TEXT SEGMENT:
[Start]
Do you really need to be able to select the index at runtime? If not, following should be enough:

template <std::size_t Index, typename ...P> auto get(P &&... params)
{
    return std::get<Index>(std::make_tuple(params...));
}

// ...

std::cout << get<1>("abc", 42, 123.456); // Prints 42

If you indeed want to have the index as a normal (runtime) parameter, you'd have to return a std::variant<P...> (or std::any, or a tagged union), since a return type can't depend on a runtime parameter.

A possible implementation could look like this:

template <typename ...P> std::variant<P...> get(std::size_t index, P &&... params)
{
    std::size_t pos = 0;
    std::variant<P...> ret;
    ((index == pos++ ? void(ret = params) : void()) , ...);
    return ret;
}

// ...
[End]
WRITTEN EXERCISE:
Say whether each statement below agrees with the text on picking a parameter by index, answering yes or no and quoting the words of the text that decide it. (a) A function's return type can depend on a runtime parameter. (b) The call get<1>("abc", 42, 123.456) prints 42. (c) For a runtime index, std::any is offered as an alternative to std::variant.

SUPPLIED INFORMATION:
[Start]
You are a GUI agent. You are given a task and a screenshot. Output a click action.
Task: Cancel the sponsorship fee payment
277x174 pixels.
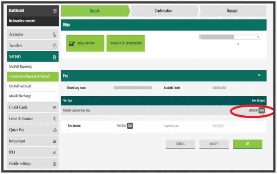click(180, 144)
[End]
OUTPUT:
(a) No: "since a return type can't depend on a runtime parameter."
(b) Yes: "std::cout << get<1>("abc", 42, 123.456); // Prints 42"
(c) Yes: "you'd have to return a std::variant<P...> (or std::any, or a tagged union)"